_What the task requires_. Retype the records below exactly as given, but only from the first line through the line with "Task: Open the", and without the pictures.

[Input data — start]

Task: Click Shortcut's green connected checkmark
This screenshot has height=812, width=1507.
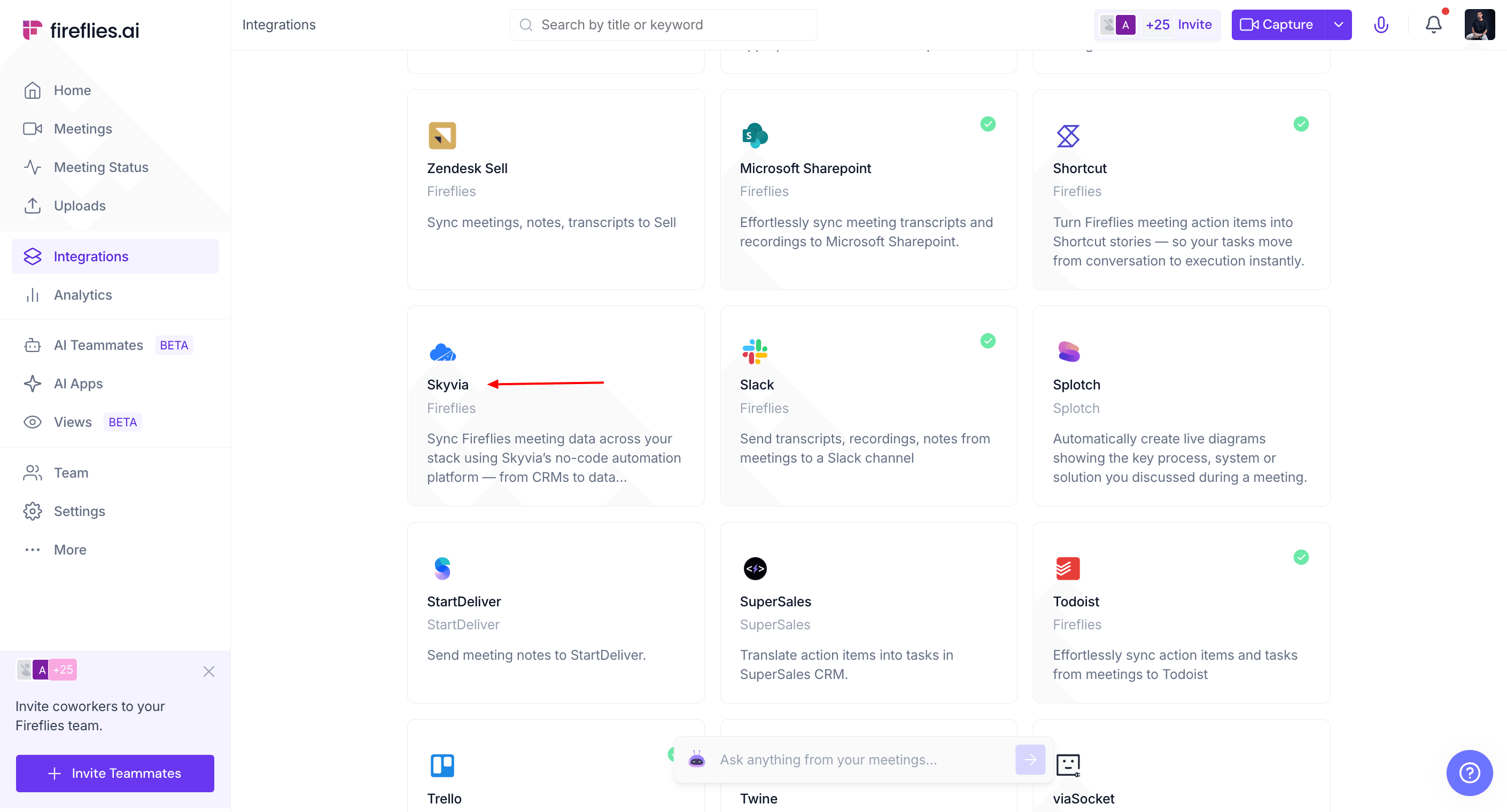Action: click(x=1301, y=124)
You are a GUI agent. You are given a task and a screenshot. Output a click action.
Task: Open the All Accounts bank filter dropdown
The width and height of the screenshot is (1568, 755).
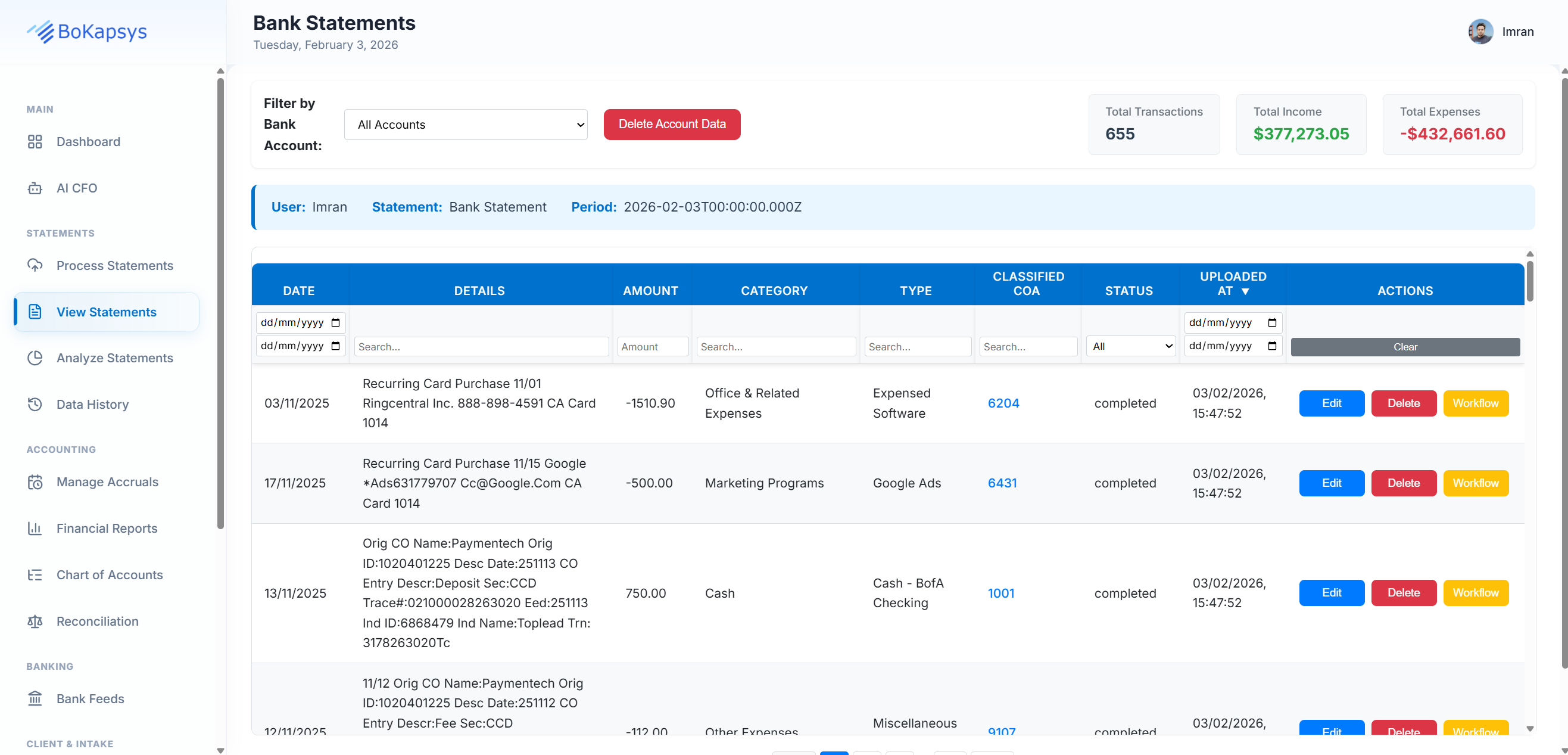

[Input data — finish]

_Completed task_.
Task: Click Shortcut's green connected checkmark
This screenshot has height=812, width=1507.
Action: click(x=1301, y=124)
You are a GUI agent. You are given a task and a screenshot. Output a click action.
Task: Open the All Accounts bank filter dropdown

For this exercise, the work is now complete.